Les rapports qu’elle établit à cet effet, s’ils ne s’inscrivent pas dans le cadre de l’engagement d’une procédure pénale, ne se rattachent pas directement à la fonction de juger. Ils présentent, par suite, le caractère de documents administratifs au sens de l'article L300-2 du code des relations entre le public et l'administration.
La Commission précise que la circonstance que le décret du 5 décembre 2016 prévoit que l'inspection générale communique au secrétaire général du ministère de la justice et aux directeurs de l'administration centrale ses rapports ou les éléments de ses rapports qui relèvent de leur compétence (article 4), et que le garde des sceaux décide des modalités de leur diffusion (article 18), n'est pas de nature à faire obstacle à l'exercice du droit d'accès aux documents administratifs consacré par le livre III du code des relations entre le public et l'administration.

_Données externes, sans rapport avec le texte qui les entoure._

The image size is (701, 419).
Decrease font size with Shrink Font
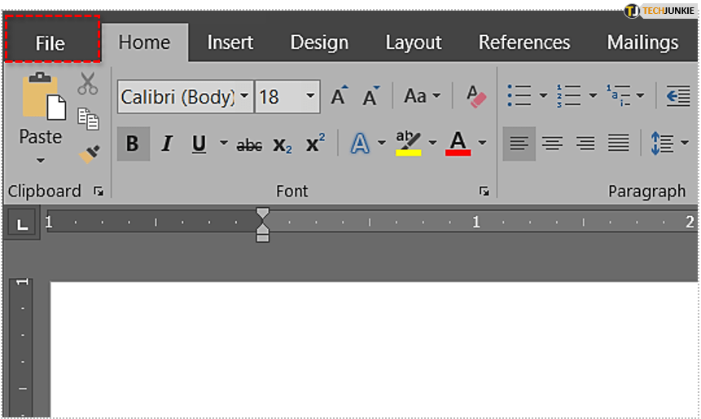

La Commission rappelle, ensuite, qu’un rapport d’inspection réalisé par ou à la demande de l'autorité responsable du service public est un document communicable à toute personne qui en fait la demande en vertu de l'article L311-1 de ce code, à la condition d’une part, qu’ils soient achevés, c'est-à-dire en l'espèce qu’ils aient été remis à leur commanditaire et, d’autre part, qu'ils soient dépourvus de caractère préparatoire.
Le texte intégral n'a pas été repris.